An old member of the forum used to call his pups undocked tails................

COFFEE TABLE CLEARER'S 

Hobbsy


----------



## CatK (May 29, 2013)

They don't just *look* like whips, the bruises they inflict when a happy vizsla wiggles it's way past you weaving in and out of a group is impressive. 

Yep, Morris cleared my grandma-in-law's coffee table for her on Sunday. Very good of him.


----------



## MisterRed (Mar 29, 2013)

This is Mr. Red - in Crothers Woods - part of Taylor Creek( In Toronto, Ontario)- with gorgeous fall colors behind him!


----------



## hobbsy1010 (Jun 4, 2011)

50 Shade's of Red!!!!

http://hodj.smugmug.com/photos/i-FZCb5Zz/0/D/i-FZCb5Zz-D.jpg

Hobbsy


----------



## MisterRed (Mar 29, 2013)

And one more of Mr. Red - amongst the Sumach - love the fall colors


----------



## Huntsmansjoy (Oct 28, 2013)

MisterRed said:


> And one more of Mr.
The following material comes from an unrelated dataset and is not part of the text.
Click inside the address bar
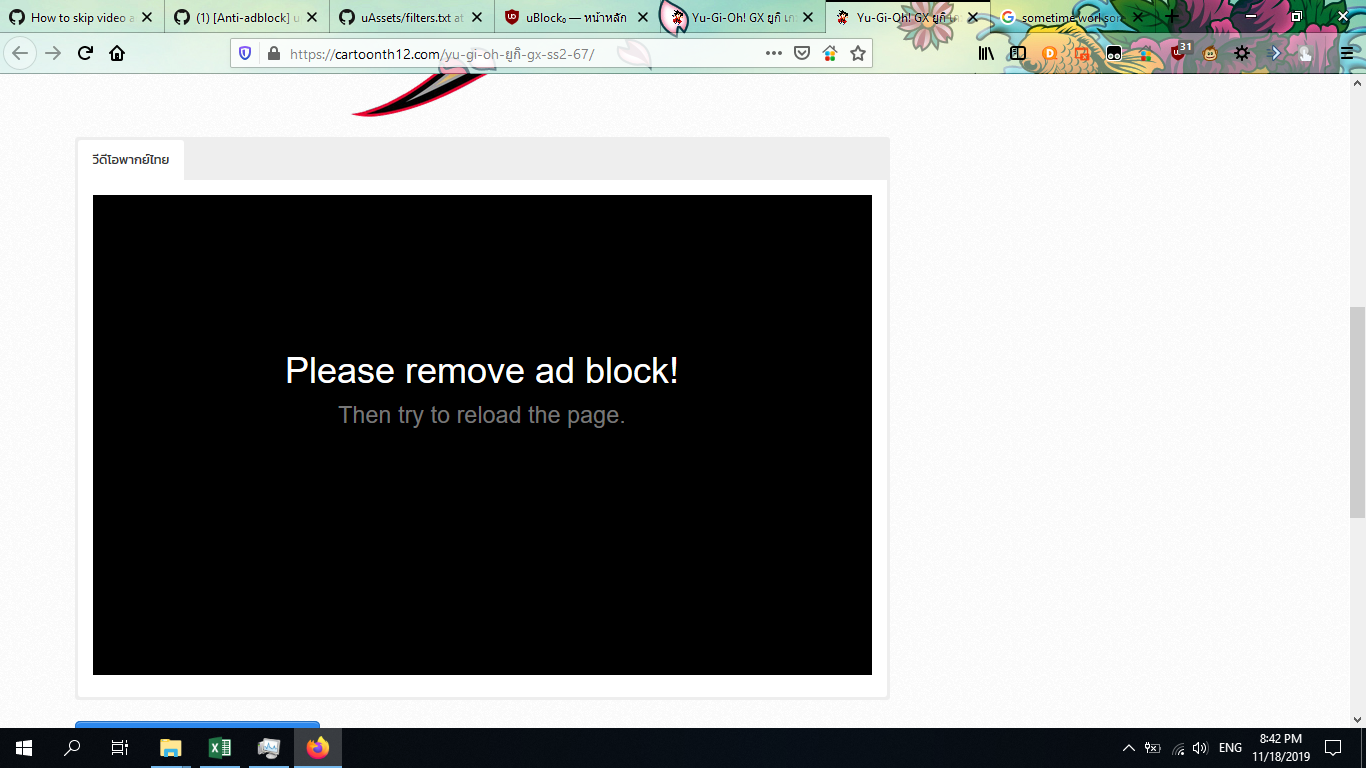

Red - amongst the Sumach - love the fall colors


Check out the boys Chest, bet he can easily bench 300 lb plus! #Unit 

Hope my V grows to be as fine a specimen!


----------



## einspänner (Sep 8, 2012)

emilycn said:


> But I love the tails in your pictures! We almost never see an undocked tail over here, so the natural tails look like huge long whips to me.
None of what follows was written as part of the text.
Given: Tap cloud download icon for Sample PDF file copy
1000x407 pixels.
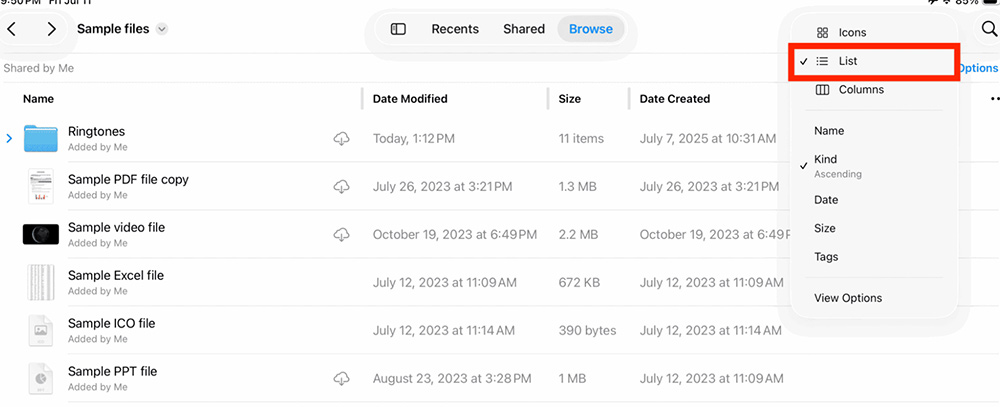Looking at the screenshot, I should (x=341, y=187).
They feel like whips, too! I realized the other day that all creatures in my house make the same face when Scout's wagging tail comes around. Tightly closed eyes and a slight wince in expectation of a few smacks across the face.


----------



## VictoriaW (Mar 16, 2011)

I think there is a Vizsla in here somewhere...


----------



## OttosMama (Oct 27, 2011)

We love this time of year!


----------



## harrigab (Aug 21, 2011)

plenty of good russets at this time of year


----------



## RoxieVizsla (Apr 17, 2011)

It's a beautiful time of year in Western PA, Roxie and I have been enjoying it!


----------